Now, how can I talk about this feature without mentioning it’s star? Yes folks, let’s take a gander at Will Ferrell as Buddy The Elf. Having been raised by elves at the North Pole his whole life, Buddy is entranced by every aspect of the human world, including nuances we find mundane, once he arrives in New York, hunting for his father. Ferrell gives Buddy this sort of vibrant life, this spirit to embrace anything and everything that crosses his path that is critical in making the film work. On repeat viewings as an older person, I appreciate how thoughtful the depiction of Buddy not able to fit in in either the elf or human world is. He’s too much of a slow worker and overly large when he’s with the elves, while surrounded by humans he’s too naive, not to mention his diet leaves much to be desired among his family of human beings.
That sort of duality adds a layer of tragedy to the proceedings, with his attempts to fit into the world of humanity having more than a note of futility to them. Even with that kind of layering the character, laughs still come at a relentless speed, especially in scenes with Buddy adjusting to normal society. His encounters with escalators, a little person and perfume spray never get old even after 11 years of rewatches. Something else repeat viewings have made me endear to is Zooey Deschanel as Jovie, a girl that Buddy falls in love with. Jovie could have solely been some trophy for Buddy, but the film actually gives her a personality that nicely contrasts with the titular character, with her being all too aware of the constrictions reality. Helping her character out immensely is how Deschanel and Ferrel have believable chemistry in their scenes together, lending more sweetness to a film lovably stuffed with that particular word.
Also making waves in the supporting cast is James Caan, playing Buddy’s dad. He makes for a splendid spoil for Ferrell, with his grouchy demeanor as a workaholic dad, like Deschanel’s character, bouncing off Buddy in terrifically entertaining ways.. The role of “Father Who Works Too Much” is a common trope in live-action family features, but putting a grown-man raised by elves to bounce off of that archetype instantly changes things, especially since the father has to learn to spend time with his kids throughout the film instead of solely during the climax. That’s the kind of innovation and thoughtfulness that can be found in large quantities within Elf’a screenplay, penned by David Berenbaum.
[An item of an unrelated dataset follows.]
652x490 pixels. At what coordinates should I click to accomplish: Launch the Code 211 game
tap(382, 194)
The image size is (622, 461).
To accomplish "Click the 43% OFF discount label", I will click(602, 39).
One place many don’t find as much quality in is the climax, a portion of the feature I’ve seen many disparage. Honestly though, I love that finale, and I’d be lying greatly if I said it hasn’t choked me up from time to time. The world of New York City that Buddy encounters is so richly entertaining and developed that flashing back to it and various supporting characters at different locations resonates in a superb manner. Even better though is how the ending manages to show how much Buddy The Elf has changed things, with the joyous Christmas spirit he carries with him at all times managing to infiltrate everyone in that city that fateful Christmas Eve. As they all harmonize about Santa come to town, it’s a wonderful reminder of all the euphoria the season can bring both within the film and reality.
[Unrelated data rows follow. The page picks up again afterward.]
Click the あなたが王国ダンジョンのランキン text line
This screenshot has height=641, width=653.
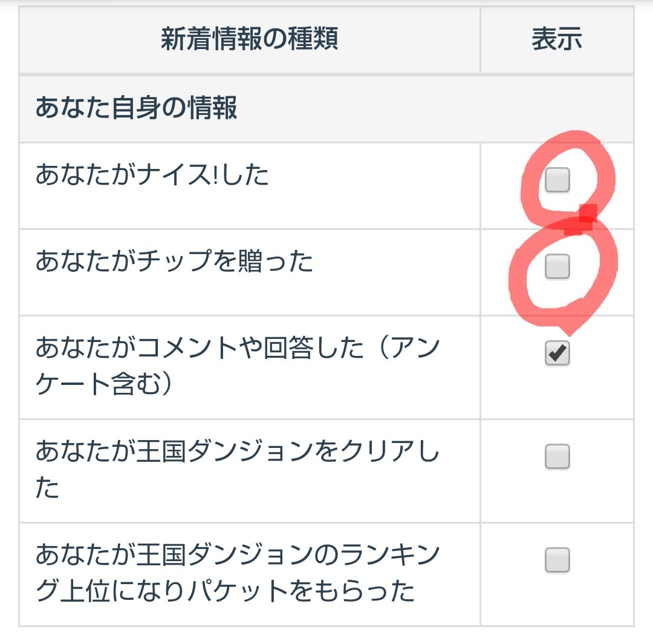(x=237, y=556)
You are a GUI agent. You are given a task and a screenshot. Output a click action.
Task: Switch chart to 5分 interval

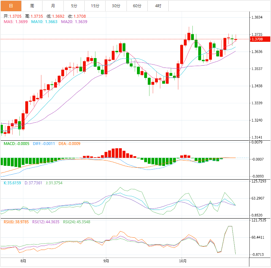[74, 6]
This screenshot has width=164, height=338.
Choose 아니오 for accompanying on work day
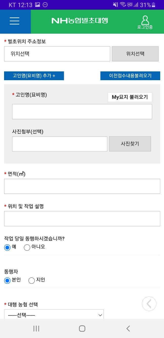[x=27, y=247]
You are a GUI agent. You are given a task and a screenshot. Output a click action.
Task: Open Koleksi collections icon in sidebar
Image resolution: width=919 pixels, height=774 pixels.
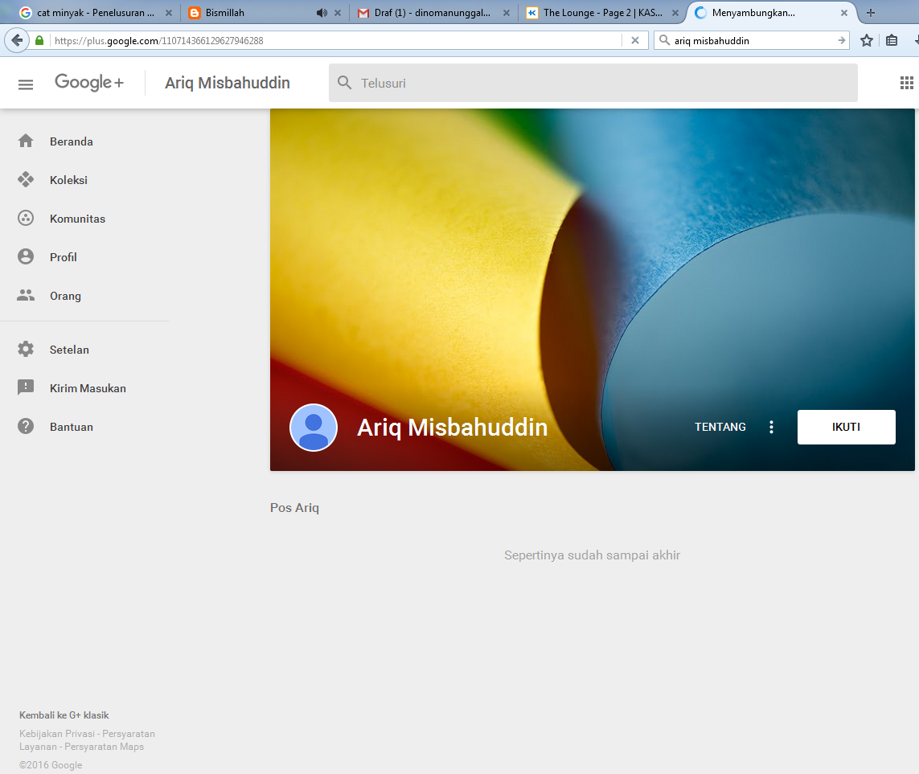[26, 180]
I find it fascinating Jon Favreau directed this one, considering what kind of highs (Iron Man, Chef) and lows (Cowboys & Aliens) he’d find in his career. Elf may be his best movie though, it’s balance of humanity and humor managing to create an unworkable premise into a film that’s already a holiday movie staple. That’s a status it should have no trouble retaining so long as feelings of joy and wonder work their way into the holiday season. Maybe Elf shouldn’t have worked, but in case you couldn’t tell dear reader, I find it very, very, very, very, very much does.